Even before the confirmation button was introduced, we had a confirmation step in our interactive agent. Making it explicit to the user that a change in the underlying system is about to happen is an important safeguard and will definitely help build trust and improve adoption of agents.

However, ever since the system-mandated confirmation was introduced, we have run into problems. In our interactive sessions, the agent would sometimes ask for confirmation twice and sometimes would just flat out lie about having performed an action that would have required confirmation. This would go as far as us explicitly asking the agent to confirm using the confirm button and the agent replying with a fake confirmation button – instead of running the appropriate action and showing the system’s Confirm button.

Mostly though, the agent would say things like „The configuration has been stored“ without invoking any action at all. This, of course, is the worst case for us, as there is no way a user could know that something just went wrong.

Given the semi-deterministic nature of the models we are working with here, it’s of course hard to reach 100% correct behavior every single time, but the agent seemed to be actively avoiding invoking actions that would require a confirmation.
With some prompting changes we have managed to get the agent to behave correctly in roughly 40% to 90% of cases, very much depending on user input.

What’s missing (as of 24.9.24)

Cross-Product Usage

Atlassian’s agents seem to be able to work cross-product, ie can access Confluence from within Jira and vice-versa. This is not only extremely useful, it will be very much expected of app-supplied agents early on. Not being able to meet this user expectation will not only block certain use-cases, but will also frustrate users.

Automation integration

We know it’s coming, but we have high hopes for this feature. Being able to make use of the AI asynchronously, ie without direct user interaction, will unlock a lot of potential for us (and most likely everyone else here).

Some tips

Drafting a prompt

While every AI will behave differently, we still found it useful to draft a prompt either using ChatGPTs web interface or a local LLM. Since we wouldn’t need to re-deploy a complete app for every slight change to the prompt, there was quite a speed-up in turn-around time.
Of course, this only works up to a point and is not useful anymore, once you get to fine-tuning your prompts.

Protect your prompt

Your agent’s prompt will not be displayed directly in the UI, but it’s still possible to trick an agent to revealing its prompt. Mostly, you can just ask an agent:

Clean up your data

When first trying out agents, we were amazed by the ease with which the AI was able to understand unprocessed JSON responses from the actions. However, we found that it does make a lot of sense to tailor the responses to make it easier for the LLM to work with.


Hope any of that is helpful. Thanks again for letting us take part in the EAP.

8 Likes

Wow, incredible feedback - we’re very grateful for this - thank you! :clap: :clap:

I’ll let @AdamMoore jump in with all the responses in more detail, but just some quick reflections.

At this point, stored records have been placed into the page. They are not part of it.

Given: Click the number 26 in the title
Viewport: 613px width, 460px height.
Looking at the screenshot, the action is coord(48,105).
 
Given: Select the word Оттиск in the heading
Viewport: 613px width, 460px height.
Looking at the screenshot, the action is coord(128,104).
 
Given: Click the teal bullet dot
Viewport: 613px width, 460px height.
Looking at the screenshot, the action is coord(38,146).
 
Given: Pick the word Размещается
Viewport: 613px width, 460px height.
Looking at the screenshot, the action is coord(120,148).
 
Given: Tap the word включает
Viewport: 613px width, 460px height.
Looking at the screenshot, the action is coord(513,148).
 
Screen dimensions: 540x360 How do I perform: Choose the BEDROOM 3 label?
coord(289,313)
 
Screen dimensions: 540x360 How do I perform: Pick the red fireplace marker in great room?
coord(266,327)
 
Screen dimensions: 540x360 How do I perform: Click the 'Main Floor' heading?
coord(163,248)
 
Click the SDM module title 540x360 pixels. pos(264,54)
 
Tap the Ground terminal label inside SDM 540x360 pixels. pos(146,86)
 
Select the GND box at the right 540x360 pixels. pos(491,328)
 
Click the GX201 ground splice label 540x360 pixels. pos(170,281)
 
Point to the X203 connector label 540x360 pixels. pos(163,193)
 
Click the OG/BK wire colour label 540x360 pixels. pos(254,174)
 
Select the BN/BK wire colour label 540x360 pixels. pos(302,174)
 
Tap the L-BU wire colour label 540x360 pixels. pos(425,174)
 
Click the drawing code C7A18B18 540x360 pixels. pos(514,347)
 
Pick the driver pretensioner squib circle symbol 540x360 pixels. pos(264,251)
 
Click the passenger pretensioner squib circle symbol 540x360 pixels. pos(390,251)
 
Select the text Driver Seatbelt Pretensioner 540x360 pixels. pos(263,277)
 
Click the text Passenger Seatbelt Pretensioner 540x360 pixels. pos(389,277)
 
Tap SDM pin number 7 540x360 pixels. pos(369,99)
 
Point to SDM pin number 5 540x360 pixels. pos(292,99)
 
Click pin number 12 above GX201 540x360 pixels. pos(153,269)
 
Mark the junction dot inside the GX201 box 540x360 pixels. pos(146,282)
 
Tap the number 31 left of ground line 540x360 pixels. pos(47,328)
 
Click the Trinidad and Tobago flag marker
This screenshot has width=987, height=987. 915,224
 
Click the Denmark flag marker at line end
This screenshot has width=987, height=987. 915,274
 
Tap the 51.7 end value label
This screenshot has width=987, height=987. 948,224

Cross-product usage for Forge-based agents: We would love this. This is something in our sights, but there is a bigger issue here around cross-product Forge apps. We will get to this, don’t have a date yet.

Automation integration: Well… a little gift is coming soon stay tuned. Here is an example
of me geeking out with Automation + no-code based Agents for
Confluence: No-code Rovo Agent Demo: Language Translation Agent | Loom
Jira: No-code Rovo Agent Demo: Jira Issue Theme Analyser | Loom

3 Likes

Thank you @smansour! The automation part really looks great and we can’t wait to try that :slight_smile:

How did you manage to get access? Is there a back-channel? Going through the front door and requesting access (FRGEAP-406) didn’t get any response.